Once Were Warriors tops Mtl. fest

Montreal: Lee Tamahori’s New Zealand drama Once Were Warriors was the big winner at this year’s Montreal World Film Festival, taking the Grand Prix des Ameriques for best feature film in official competition, the Air Canada People’s Choice Award for most popular film in the festival and the Ecumenical Prize.

A record 300,000 film fans attended the Aug. 25 to Sept. 5 event.

Once Were Warriors, distributed by Malofilm Distribution, is setting all-time attendance records in theaters in New Zealand and appears headed for a spectacular North American box office career. Set in an impoverished Maori housing development in Auckland, the film is an emotion-laden tale of domestic violence and racism and a mother’s heroic resistance.

Malofilm will release the film in its original and French-language versions in early January, in line with the American release by the u.s. distributor, Fine Line.

Tamahori and the film’s star, Rena Owen, winner of the wff’s best actress award, were on hand to receive their prizes at the festival’s closing night gala at Place des Arts.

The International Critics Award (official competition) went to Andre Forcier’s Le Vent du Wyoming, also named the best Canadian film of the festival.

Another Canadian production, Claude Massot’s Kabloonak, won the jury’s technical award.

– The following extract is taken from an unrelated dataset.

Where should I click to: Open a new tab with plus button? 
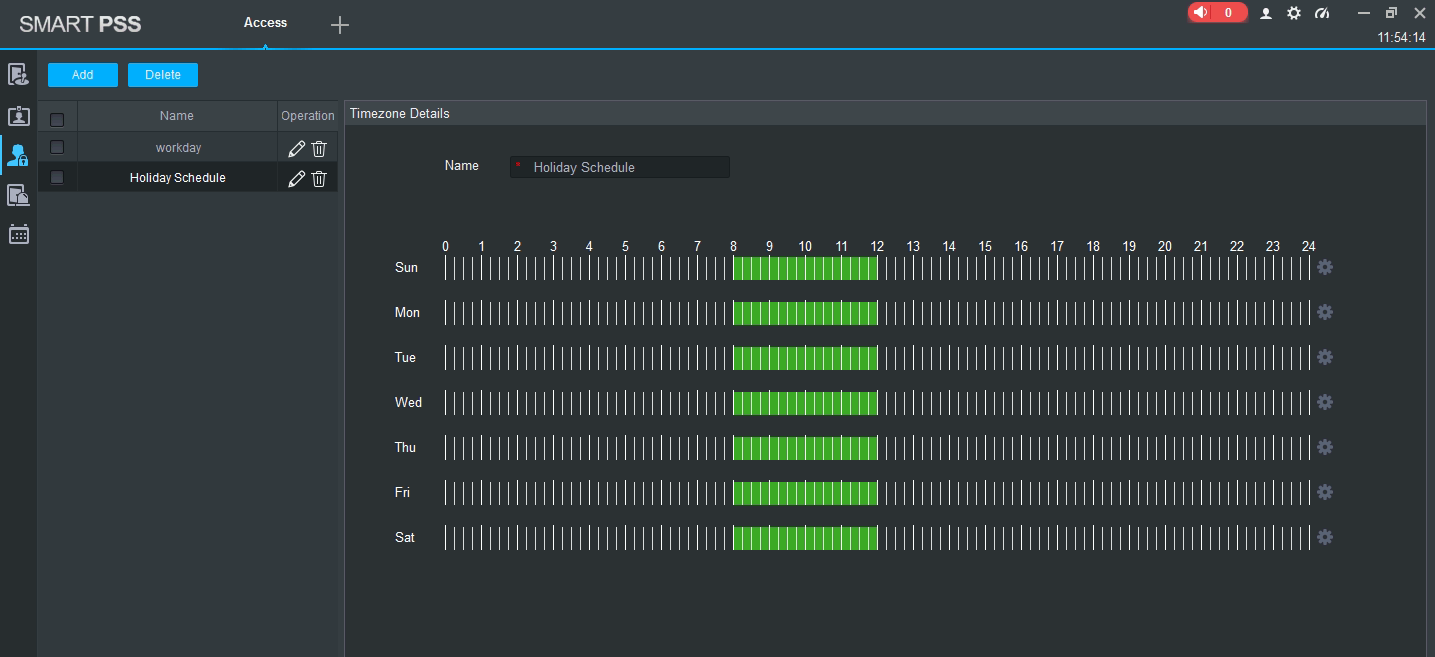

This year’s festival, with 19 films in competition and 300 films from 60 countries, is generally viewed as the most successful in many years.

Other 1994 wff award winners were:

Special Grand Jury Prize and Best Director, Cancion de Cuna, Jose Luis Garci (Spain); International Critics Prize (open), The Trouble We’ve Seen, Marcel Ophuis (France/ Germany); Prix de Montreal, Everynight, Everynight, Alkinos Tsilimidos (Australia); Best Artistic Contribution (Photography), Kabloonak, Jacques Loiseleux and Francois Protat; Best Actress (tie) Owen and Helena Bergstrom in The Last Dance (Sweden); Best Actor, Alan Rickman, Mesmer (u.k./ Canada/Germany); Best Screenplay, The Sum of Us, Kevin Dowling (Australia); and Best Short Film, Scratch Ticket, John Fawcett (Canada)

The National Film Board Norman McLaren Award for Best Film at the 25th Canadian Student Film Festival went to The Chain Letter, Lindsey Polland, Emily Carr College of Art and Design, Vancouver.